### PROMPT
According to the grow lights text, which two spectrums do grow lights mostly use?

::: GIVEN PASSAGE :::

How to Select and Effectively Use Grow Lights for Indoor Houseplant Gardening

The summer months are readily approaching. For many gardening enthusiasts, it’s just about time to bring those houseplants back indoors to shield them from the brutal summer heat. Others may have purchased some new plants during the spring plant nursery frenzy and aren’t quite sure how to provide them with adequate lighting.

If your natural window lighting is lacking for your beloved houseplants, consider supplementing your light dynamics with artificial lighting!

Grow lights allow us to cultivate various plants indoors, regardless of the season or available sunlight. They use a specific ratio of wavelengths, mostly in the red and blue spectrums, which are ideal for helping plants photosynthesize.

Thus, regular household lights are not suitable for supplementing plant light. They operate on spectrums that do not promote photosynthesis.

Decent grow lighting fixtures are more affordable than one might expect, and they’re extremely handy for combating dark winter months, growing high-light plants, placing plants in windowless rooms and nurturing fragile plant propagations!

When selecting a grow light for your plants, note that their effectiveness depends on the intensity of the lamp (or the photosynthetic photon flux density, or PPFD) and the wavelength (or the spectrum of light, known as photosynthetically active radiation, or PAR).

::: DATA LINES :::

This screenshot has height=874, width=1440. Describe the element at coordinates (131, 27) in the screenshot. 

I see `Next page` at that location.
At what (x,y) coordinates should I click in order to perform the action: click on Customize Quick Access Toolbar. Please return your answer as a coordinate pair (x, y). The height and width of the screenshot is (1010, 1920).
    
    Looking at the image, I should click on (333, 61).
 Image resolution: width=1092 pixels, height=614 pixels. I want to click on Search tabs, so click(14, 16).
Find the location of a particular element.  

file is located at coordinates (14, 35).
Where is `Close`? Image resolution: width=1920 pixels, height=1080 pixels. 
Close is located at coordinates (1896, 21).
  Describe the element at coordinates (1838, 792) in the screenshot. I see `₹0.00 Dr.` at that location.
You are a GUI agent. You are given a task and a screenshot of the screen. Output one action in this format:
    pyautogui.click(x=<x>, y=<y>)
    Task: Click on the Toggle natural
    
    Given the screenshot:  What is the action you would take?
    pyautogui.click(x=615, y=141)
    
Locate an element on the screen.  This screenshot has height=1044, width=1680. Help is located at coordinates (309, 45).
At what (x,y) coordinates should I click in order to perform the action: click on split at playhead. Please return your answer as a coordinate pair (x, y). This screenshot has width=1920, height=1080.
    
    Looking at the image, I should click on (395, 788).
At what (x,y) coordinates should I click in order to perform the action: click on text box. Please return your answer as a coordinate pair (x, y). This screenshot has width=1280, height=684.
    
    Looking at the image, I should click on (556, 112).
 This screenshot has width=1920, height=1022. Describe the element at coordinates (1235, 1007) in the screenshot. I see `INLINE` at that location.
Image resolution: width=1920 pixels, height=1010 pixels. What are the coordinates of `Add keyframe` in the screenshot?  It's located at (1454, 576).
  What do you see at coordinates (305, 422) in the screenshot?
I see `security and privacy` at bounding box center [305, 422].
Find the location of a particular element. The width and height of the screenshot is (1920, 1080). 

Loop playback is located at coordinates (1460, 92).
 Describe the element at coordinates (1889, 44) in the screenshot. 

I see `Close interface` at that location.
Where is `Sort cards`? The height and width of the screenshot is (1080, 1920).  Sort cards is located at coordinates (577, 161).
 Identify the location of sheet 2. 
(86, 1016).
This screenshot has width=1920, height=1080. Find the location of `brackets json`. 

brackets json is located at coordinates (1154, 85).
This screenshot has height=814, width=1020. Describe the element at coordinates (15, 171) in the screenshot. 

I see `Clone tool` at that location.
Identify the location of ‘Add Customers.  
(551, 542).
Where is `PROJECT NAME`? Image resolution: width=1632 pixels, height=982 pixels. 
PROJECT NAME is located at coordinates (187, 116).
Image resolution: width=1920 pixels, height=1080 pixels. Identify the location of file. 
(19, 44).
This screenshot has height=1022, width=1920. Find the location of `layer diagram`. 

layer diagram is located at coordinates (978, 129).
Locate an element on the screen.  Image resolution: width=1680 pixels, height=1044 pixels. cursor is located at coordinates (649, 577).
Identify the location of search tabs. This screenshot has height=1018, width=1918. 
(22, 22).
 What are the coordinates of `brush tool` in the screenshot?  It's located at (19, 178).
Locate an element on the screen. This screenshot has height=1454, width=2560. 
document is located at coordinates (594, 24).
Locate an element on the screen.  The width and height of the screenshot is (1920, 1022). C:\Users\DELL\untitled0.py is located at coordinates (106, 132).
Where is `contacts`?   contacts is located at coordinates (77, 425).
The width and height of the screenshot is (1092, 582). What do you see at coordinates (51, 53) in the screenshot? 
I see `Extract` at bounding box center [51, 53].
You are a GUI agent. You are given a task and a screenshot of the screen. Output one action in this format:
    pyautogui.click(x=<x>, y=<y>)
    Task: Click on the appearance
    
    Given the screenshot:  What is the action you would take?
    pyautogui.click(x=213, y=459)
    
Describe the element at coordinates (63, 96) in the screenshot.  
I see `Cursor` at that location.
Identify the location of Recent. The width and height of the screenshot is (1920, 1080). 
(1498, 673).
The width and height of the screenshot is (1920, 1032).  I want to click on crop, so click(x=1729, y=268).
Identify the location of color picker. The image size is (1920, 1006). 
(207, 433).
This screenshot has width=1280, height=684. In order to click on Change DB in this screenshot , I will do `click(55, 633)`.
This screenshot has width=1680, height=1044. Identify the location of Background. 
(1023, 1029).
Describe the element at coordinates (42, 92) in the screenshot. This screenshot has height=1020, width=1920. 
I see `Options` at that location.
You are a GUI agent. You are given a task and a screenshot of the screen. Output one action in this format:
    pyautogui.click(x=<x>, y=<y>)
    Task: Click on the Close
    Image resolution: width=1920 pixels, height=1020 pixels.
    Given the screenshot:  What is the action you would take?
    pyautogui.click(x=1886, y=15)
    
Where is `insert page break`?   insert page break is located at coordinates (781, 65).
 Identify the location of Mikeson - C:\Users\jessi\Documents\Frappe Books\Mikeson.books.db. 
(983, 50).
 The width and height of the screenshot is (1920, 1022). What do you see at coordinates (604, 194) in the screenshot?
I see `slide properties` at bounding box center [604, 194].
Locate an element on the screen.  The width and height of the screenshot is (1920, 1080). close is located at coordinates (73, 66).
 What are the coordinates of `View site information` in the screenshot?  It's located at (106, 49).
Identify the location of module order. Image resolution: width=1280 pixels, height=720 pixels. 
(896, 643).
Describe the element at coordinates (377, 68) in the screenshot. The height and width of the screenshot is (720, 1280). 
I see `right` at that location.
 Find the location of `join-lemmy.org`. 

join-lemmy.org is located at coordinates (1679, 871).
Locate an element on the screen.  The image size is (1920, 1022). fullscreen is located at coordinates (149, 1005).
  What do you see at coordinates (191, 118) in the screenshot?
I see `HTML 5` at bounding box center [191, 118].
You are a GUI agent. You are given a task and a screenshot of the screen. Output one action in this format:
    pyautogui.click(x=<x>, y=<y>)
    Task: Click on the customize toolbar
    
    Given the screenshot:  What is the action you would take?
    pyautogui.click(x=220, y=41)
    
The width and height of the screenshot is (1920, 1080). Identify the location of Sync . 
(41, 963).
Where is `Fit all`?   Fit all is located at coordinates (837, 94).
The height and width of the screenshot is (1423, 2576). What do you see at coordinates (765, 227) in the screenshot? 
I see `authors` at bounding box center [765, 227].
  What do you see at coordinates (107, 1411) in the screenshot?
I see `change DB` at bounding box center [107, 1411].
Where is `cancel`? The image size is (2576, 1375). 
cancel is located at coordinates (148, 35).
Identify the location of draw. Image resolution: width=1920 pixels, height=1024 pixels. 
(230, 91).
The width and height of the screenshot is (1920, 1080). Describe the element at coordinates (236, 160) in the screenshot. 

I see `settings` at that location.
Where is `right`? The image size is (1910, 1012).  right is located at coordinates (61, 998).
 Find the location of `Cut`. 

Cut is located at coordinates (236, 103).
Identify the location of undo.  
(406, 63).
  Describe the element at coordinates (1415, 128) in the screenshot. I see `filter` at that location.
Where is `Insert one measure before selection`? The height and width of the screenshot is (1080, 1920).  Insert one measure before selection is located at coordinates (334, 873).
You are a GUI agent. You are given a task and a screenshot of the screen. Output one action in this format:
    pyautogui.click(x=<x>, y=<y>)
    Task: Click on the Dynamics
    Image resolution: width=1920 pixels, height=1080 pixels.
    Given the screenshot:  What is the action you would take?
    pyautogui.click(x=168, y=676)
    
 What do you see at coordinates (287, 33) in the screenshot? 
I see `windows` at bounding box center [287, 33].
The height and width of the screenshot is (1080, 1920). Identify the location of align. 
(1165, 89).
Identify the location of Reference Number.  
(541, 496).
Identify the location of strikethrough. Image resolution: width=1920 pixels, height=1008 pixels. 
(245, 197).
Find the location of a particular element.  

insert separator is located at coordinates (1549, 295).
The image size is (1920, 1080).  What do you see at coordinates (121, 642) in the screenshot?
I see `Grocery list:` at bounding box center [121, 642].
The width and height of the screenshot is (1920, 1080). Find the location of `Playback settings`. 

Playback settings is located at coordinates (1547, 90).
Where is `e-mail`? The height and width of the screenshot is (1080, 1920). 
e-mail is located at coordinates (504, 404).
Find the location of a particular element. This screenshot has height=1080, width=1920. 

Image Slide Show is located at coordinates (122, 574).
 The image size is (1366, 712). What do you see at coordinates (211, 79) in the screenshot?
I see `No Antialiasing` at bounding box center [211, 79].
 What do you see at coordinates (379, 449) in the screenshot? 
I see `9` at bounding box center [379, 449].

:::

### FULL OUTPUT
Red and blue.